- Given information:
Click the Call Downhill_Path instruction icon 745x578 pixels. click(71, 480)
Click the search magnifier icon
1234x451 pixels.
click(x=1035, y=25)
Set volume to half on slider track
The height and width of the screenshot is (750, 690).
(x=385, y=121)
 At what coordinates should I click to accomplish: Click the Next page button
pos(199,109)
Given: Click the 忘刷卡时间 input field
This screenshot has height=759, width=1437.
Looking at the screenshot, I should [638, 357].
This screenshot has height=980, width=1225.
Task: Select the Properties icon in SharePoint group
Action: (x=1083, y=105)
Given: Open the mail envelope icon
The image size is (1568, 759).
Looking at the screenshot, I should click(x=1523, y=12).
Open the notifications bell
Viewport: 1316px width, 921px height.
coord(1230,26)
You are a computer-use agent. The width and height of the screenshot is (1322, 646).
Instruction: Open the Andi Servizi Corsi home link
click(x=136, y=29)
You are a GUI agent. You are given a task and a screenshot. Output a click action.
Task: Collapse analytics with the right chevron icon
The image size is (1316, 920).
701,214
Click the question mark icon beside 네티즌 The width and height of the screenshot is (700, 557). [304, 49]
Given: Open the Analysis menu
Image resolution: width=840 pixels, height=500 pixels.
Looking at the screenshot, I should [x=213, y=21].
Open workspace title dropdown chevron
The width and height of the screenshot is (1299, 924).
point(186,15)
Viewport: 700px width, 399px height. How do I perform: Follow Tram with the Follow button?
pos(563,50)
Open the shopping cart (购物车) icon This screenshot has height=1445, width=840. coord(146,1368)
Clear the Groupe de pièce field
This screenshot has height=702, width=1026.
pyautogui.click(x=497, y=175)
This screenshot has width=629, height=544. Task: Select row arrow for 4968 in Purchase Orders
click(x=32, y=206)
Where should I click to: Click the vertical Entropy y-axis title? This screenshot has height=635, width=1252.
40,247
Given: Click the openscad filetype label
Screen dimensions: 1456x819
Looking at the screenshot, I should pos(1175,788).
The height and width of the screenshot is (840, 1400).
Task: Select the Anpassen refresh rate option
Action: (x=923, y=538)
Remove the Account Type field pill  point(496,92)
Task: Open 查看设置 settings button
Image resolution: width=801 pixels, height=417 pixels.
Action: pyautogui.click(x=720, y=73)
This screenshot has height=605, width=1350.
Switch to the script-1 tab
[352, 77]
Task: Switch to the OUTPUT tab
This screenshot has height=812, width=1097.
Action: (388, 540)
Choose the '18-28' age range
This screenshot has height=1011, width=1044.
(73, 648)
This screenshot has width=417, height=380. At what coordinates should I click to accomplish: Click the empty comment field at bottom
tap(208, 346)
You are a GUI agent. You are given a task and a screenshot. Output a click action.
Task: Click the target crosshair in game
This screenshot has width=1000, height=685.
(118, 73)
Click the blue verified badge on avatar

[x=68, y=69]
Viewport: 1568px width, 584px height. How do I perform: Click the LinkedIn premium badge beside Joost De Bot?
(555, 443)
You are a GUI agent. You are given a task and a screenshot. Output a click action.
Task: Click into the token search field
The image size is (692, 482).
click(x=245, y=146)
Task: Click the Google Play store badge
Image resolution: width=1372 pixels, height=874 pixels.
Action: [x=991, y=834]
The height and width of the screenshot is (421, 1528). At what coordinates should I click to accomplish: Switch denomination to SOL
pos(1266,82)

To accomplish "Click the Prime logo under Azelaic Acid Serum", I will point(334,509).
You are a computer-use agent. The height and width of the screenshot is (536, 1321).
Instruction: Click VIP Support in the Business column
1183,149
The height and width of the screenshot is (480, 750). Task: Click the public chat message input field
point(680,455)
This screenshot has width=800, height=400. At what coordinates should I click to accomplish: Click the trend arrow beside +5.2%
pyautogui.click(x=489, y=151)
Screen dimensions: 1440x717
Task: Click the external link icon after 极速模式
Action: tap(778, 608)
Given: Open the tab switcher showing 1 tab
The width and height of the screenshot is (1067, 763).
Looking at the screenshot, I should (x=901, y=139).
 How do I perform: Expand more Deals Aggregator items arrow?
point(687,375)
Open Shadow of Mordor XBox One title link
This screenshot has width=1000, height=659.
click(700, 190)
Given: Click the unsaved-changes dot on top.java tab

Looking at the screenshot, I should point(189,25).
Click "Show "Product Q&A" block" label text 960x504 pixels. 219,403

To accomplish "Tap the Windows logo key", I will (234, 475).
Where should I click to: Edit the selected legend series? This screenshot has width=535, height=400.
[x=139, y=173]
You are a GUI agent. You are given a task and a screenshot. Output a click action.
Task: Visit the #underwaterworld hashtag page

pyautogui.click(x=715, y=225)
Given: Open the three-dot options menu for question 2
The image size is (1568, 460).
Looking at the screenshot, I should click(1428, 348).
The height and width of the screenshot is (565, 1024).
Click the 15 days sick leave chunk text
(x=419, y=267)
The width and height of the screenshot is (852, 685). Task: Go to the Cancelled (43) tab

- Exercise brief:
Will you return exactly the lines above from the one with "Open the shopping" down to the one with "You are a computer-use agent. The height", counting both as part of the range?

- Exercise solution:
Open the shopping cart (购物车) icon This screenshot has height=1445, width=840. coord(146,1368)
Clear the Groupe de pièce field
This screenshot has height=702, width=1026.
pyautogui.click(x=497, y=175)
This screenshot has width=629, height=544. Task: Select row arrow for 4968 in Purchase Orders
click(x=32, y=206)
Where should I click to: Click the vertical Entropy y-axis title? This screenshot has height=635, width=1252.
40,247
Given: Click the openscad filetype label
Screen dimensions: 1456x819
Looking at the screenshot, I should pos(1175,788).
The height and width of the screenshot is (840, 1400).
Task: Select the Anpassen refresh rate option
Action: (x=923, y=538)
Remove the Account Type field pill  point(496,92)
Task: Open 查看设置 settings button
Image resolution: width=801 pixels, height=417 pixels.
Action: pyautogui.click(x=720, y=73)
This screenshot has height=605, width=1350.
Switch to the script-1 tab
[352, 77]
Task: Switch to the OUTPUT tab
This screenshot has height=812, width=1097.
Action: (388, 540)
Choose the '18-28' age range
This screenshot has height=1011, width=1044.
(73, 648)
This screenshot has width=417, height=380. At what coordinates should I click to accomplish: Click the empty comment field at bottom
tap(208, 346)
You are a GUI agent. You are given a task and a screenshot. Output a click action.
Task: Click the target crosshair in game
This screenshot has width=1000, height=685.
(118, 73)
Click the blue verified badge on avatar

[x=68, y=69]
Viewport: 1568px width, 584px height. How do I perform: Click the LinkedIn premium badge beside Joost De Bot?
(555, 443)
You are a GUI agent. You are given a task and a screenshot. Output a click action.
Task: Click into the token search field
The image size is (692, 482).
click(x=245, y=146)
Task: Click the Google Play store badge
Image resolution: width=1372 pixels, height=874 pixels.
Action: [x=991, y=834]
The height and width of the screenshot is (421, 1528). At what coordinates should I click to accomplish: Switch denomination to SOL
pos(1266,82)

To accomplish "Click the Prime logo under Azelaic Acid Serum", I will point(334,509).
You are a computer-use agent. The height and width of the screenshot is (536, 1321).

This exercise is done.